– Мистер Сантос, – сказал я, зайдя в его палату. На кровати, как обычно, были раскиданы журналы и страницы личного дневника, а на прикроватной тумбочке на стопке дисков лежали наушники. Мы никогда не обсуждали его писанину, но я знал, что Бенни документировал свое нескончаемое пребывание в больнице. Я частенько думал о том, как его безукоризненный почерк шел вразрез с тем, в какой тяжелой и запутанной ситуации он находился. Через толстый катетер ему в руку поступало несколько лекарств из капельницы на металлическом кронштейне, в то время как он смотрел игру «Никсов».
– Заходи, заходи, – сказал он, жестом приглашая меня сесть на потрепанное кожаное сердце в углу палаты.
– Что нового? – спросил я.
Выключив на телевизоре звук, он покачал головой:
– Ничего. Ничего нового со мной, ничего нового с «Никсами». А у тебя?
– Все по-старому, – сказал я, усаживаясь. Я смотрел на Гудзон, как часто любил это делать, и думал о том, замерзнет ли река в этом году. Ее поверхность была почти неподвижной, а темная вода выглядела мрачно и зловеще, и мне тут же захотелось сравнить ее с тяжелой ситуацией, в которой оказался Бенни.
– Год почти наполовину пройден, – сказал я. Бенни нахмурился, представив, наверное, календарь, и я поспешил добавить: – Год интернатуры.
– Точно! Поздравляю. Вскоре ты будешь заведовать этим местом.
Мы оба улыбнулись.
– Надеюсь, что нет.
Наши взгляды постепенно переместились на игру «Никсов», и я попытался не задавать вопрос, который задавал всегда, но не смог удержаться:
– Есть какие-то изменения в очереди?
– К сожалению, новостей нет, – произнес он тихо, словно из воздушного шара выпустили воздух. Мы безучастно смотрели в телевизор, в то время как я раздумывал над тем, что сказать.

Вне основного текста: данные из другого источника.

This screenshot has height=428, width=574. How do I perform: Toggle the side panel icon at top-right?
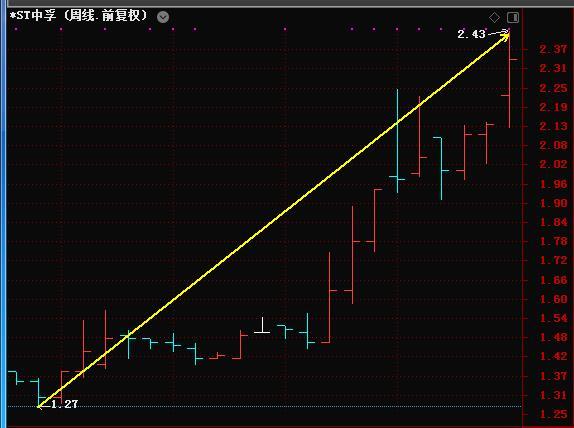[512, 17]
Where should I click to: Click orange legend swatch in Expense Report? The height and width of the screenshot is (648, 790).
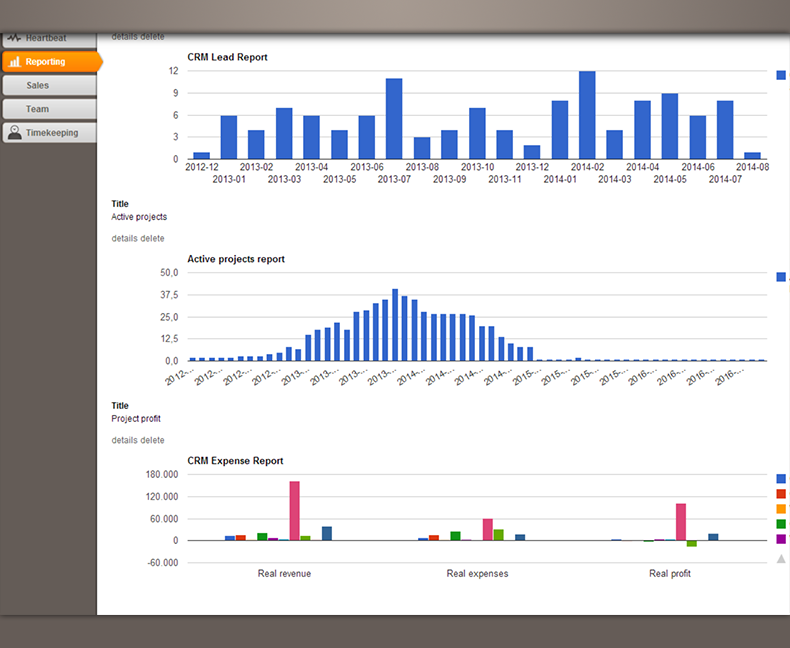tap(781, 509)
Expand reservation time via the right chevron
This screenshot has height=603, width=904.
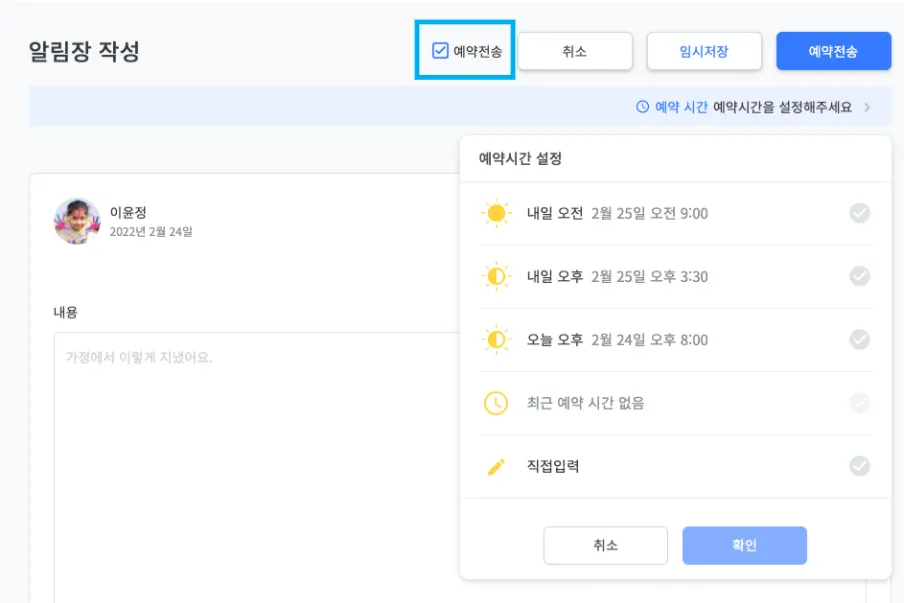coord(867,107)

Я переживал, что мои постоянные напоминания об очереди на пересадку не приносили особой пользы. То, что я думал о ней, не означало, что в этом была потребность у него. Помогали ли как-то этому доброму человеку из Майами – парню, который провел бо́льшую часть своего детства на пляже, – вынужденные разговоры про его ограниченную, тяжелую жизнь? Вряд ли. Мне нужно было сменить тему.
– Но у меня есть вера, – вдруг произнес он. – Я знаю, что у Бога есть план.
Постоянное пребывание в реанимации накладывает свой отпечаток на постояльцев. У пациентов даже могут возникнуть нарушения когнитивных функций.
Бенни уже неоднократно говорил это прежде. Со временем я осознал, насколько непоколебимой была его вера. Это странным образом оказалось самым большим разногласием между нами. Поначалу мне было за это стыдно, а затем это начало меня злить. Как он мог продолжать верить, будто все происходящее с ним – часть какого-то великого замысла, будто всевышний решил заточить его в больнице, чтобы он ждал новое сердце, которое мог так никогда и не получить? Затем я осознал, что, не считая медицинского ухода, именно эта вера и поддерживала в нем жизнь. Нескончаемое добродушие, стойкость перед лицом бесконечных регрессов, ставивших жизнь под угрозу, – все это строилось на вере в то, что Бог о нем позаботится. Я не мог не восхищаться силой его веры, хотя и не разделял ее.
– Это несправедливо, – только и смог пробормотать я.
Мой затуманенный взгляд переместился с лица Бенни на его голубую больничную сорочку, и, когда я уставился на его грудь, у меня в голове заиграла песня Bee Gees «Stayin’ alive». Что, если слабое сердце Бенни сдастся? Смогу ли я вернуть его к жизни? Смогу ли проводить массаж сердца с такой силой, что у него треснут ребра?
– Что? – переспросил он. – Что несправедливо?
Но я уже думал о чем-то другом. Наши разговоры частенько проходили подобным образом: неуклюже, скачками, с неловкими паузами. Я нередко терял ход мысли посреди предложения, вспомнив, что мне нужно было сделать что-то еще для другого пациента на другом этаже. Есть такое расстройство, как делирий[77]
отделения интенсивной терапии, – жизнь в реанимации может вызывать серьезные нарушения когнитивных функций, – и временами я начинал думать, не подвержен ли Бенни ему. Мне от вечного недосыпа точно было не легче. Мы были двумя парнями в бредовом состоянии, которые пытались поддержать разговор.– Медицина, – сказал я, почувствовав, как напрягся мой голос. – Больница – это единственное приходящее мне на ум место, где все глубоко несчастны. Врачи несчастны, пациенты несчастны, вспомогательный персонал…
– Я не несчастен, – возразил Бенни. Он отвернул голову от телевизора и посмотрел мне прямо в глаза. – Правда.